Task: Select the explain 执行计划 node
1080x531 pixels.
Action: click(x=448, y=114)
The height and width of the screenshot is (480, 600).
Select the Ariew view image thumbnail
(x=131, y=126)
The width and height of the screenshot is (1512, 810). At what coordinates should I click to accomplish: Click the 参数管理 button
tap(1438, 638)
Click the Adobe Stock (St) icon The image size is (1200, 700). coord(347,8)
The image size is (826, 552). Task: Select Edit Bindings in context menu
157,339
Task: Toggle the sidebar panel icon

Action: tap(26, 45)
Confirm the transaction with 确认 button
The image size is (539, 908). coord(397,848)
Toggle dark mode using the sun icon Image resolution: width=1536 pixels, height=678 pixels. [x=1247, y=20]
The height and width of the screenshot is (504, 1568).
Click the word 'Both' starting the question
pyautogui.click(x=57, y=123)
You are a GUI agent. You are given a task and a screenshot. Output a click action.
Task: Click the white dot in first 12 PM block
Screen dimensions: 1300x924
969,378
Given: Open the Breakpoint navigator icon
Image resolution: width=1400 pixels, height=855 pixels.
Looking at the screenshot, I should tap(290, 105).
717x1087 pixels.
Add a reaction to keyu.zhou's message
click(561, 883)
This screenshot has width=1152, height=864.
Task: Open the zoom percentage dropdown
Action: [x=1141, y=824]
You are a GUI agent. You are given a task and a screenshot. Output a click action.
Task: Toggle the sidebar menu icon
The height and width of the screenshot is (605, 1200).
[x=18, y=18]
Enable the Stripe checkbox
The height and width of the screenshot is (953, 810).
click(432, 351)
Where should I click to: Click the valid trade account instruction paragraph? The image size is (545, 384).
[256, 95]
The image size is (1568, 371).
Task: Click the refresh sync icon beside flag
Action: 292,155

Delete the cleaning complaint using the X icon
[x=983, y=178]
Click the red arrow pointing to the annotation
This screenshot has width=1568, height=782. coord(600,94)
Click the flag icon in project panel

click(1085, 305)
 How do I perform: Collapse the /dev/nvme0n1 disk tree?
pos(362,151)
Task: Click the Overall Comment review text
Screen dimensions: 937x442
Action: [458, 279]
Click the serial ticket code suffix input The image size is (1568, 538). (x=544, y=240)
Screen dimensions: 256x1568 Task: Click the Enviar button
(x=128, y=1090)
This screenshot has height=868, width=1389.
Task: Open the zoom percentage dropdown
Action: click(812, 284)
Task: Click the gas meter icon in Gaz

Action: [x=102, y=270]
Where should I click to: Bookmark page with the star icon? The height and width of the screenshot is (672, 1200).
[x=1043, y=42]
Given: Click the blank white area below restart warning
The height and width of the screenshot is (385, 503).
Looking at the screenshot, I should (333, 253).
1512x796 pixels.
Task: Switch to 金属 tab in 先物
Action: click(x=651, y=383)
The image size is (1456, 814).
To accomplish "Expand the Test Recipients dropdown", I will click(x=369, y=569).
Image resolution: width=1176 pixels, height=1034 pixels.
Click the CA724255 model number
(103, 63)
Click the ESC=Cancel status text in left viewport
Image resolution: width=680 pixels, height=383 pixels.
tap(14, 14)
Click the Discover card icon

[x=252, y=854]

+-------+

* ASSIGNMENT
Please give back exactly the lines of this listing beginning at the line with "Image resolution: width=1400" and ending with the line with "Click the serial", both included, and nothing else.

* RESPONSE TO THIS TASK
Image resolution: width=1400 pixels, height=855 pixels.
Looking at the screenshot, I should tap(290, 105).
717x1087 pixels.
Add a reaction to keyu.zhou's message
click(561, 883)
This screenshot has width=1152, height=864.
Task: Open the zoom percentage dropdown
Action: [x=1141, y=824]
You are a GUI agent. You are given a task and a screenshot. Output a click action.
Task: Toggle the sidebar menu icon
The height and width of the screenshot is (605, 1200).
[x=18, y=18]
Enable the Stripe checkbox
The height and width of the screenshot is (953, 810).
click(432, 351)
Where should I click to: Click the valid trade account instruction paragraph? The image size is (545, 384).
[256, 95]
The image size is (1568, 371).
Task: Click the refresh sync icon beside flag
Action: 292,155

Delete the cleaning complaint using the X icon
[x=983, y=178]
Click the red arrow pointing to the annotation
This screenshot has width=1568, height=782. coord(600,94)
Click the flag icon in project panel

click(1085, 305)
 How do I perform: Collapse the /dev/nvme0n1 disk tree?
pos(362,151)
Task: Click the Overall Comment review text
Screen dimensions: 937x442
Action: [458, 279]
Click the serial ticket code suffix input The image size is (1568, 538). (x=544, y=240)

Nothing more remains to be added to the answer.